Report only how many lines in the listing below contain the string "agent".

* Data shown *
* * *

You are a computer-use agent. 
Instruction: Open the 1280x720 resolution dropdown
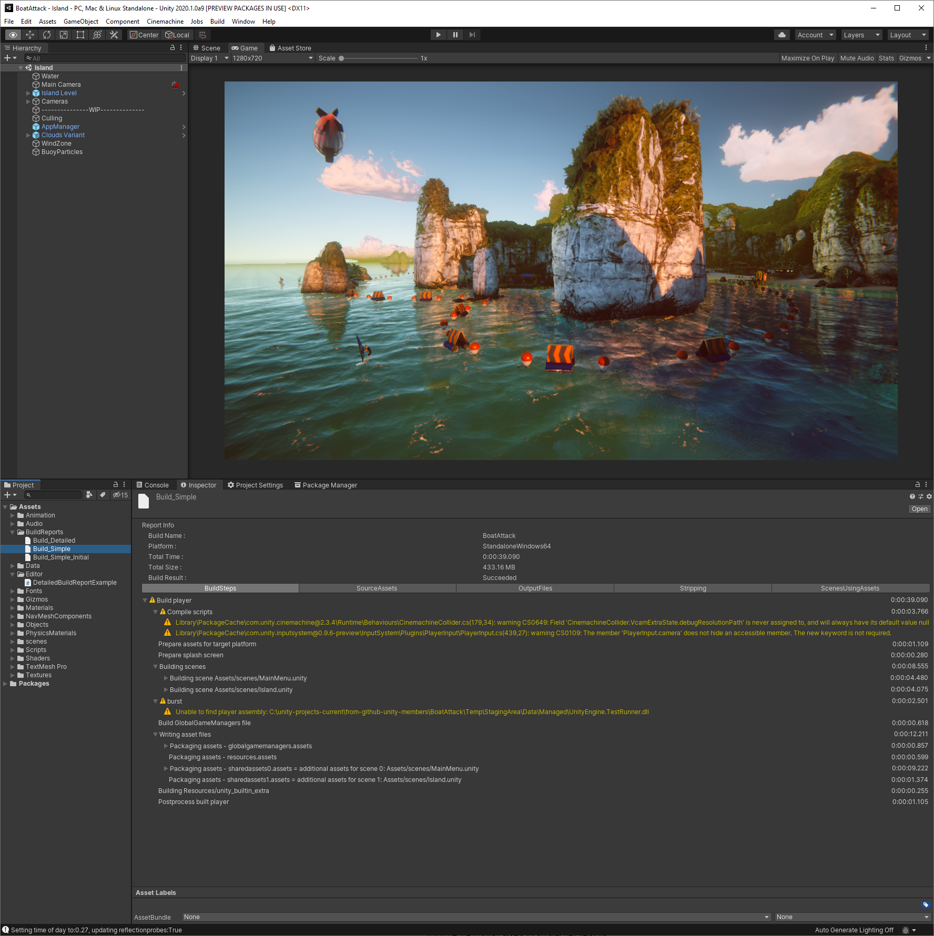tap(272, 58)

* * *

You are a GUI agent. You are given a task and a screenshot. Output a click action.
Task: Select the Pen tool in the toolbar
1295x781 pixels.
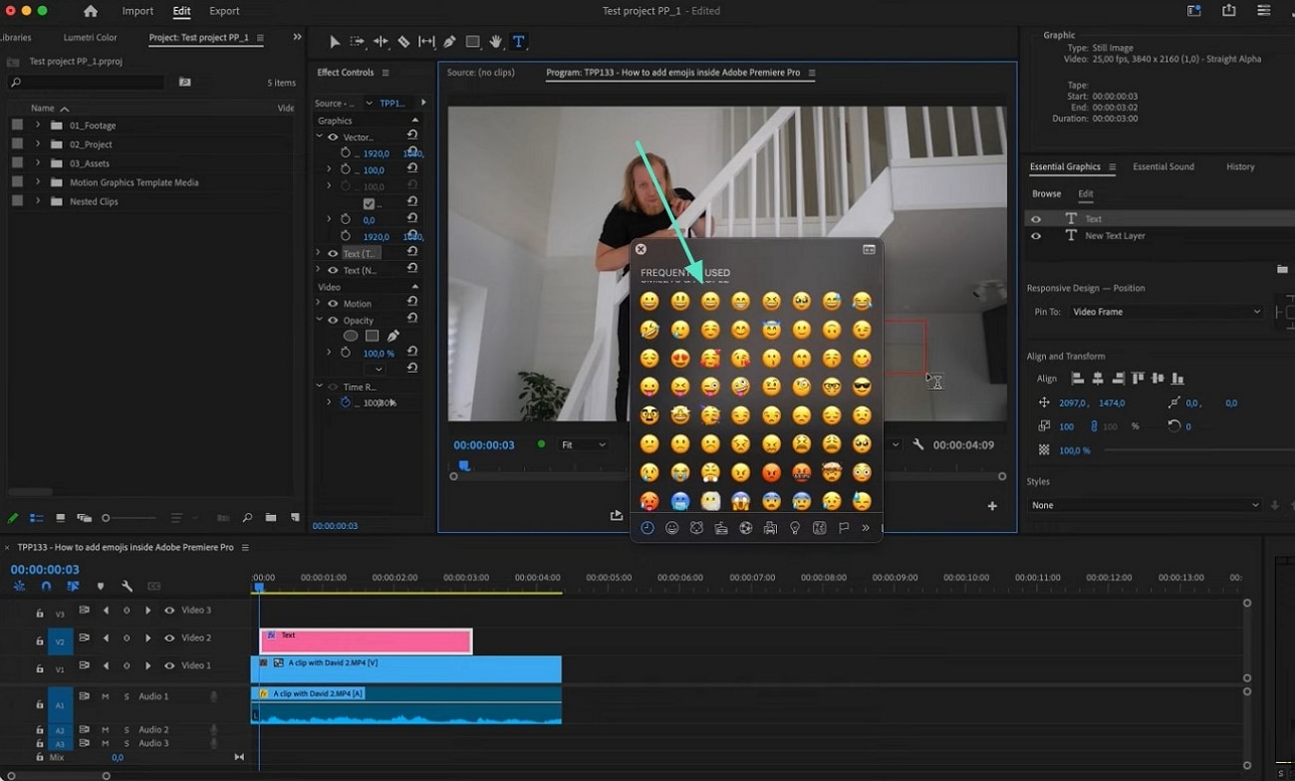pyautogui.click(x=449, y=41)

* * *

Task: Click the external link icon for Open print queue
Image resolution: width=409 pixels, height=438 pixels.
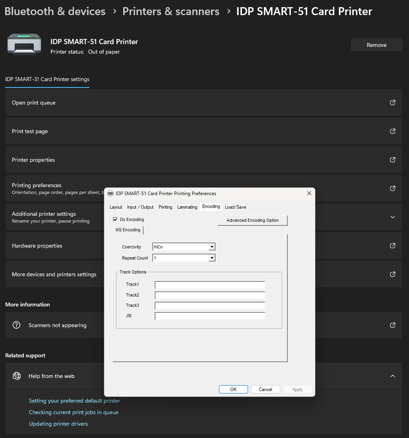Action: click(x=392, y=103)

* * *

* Written response *
2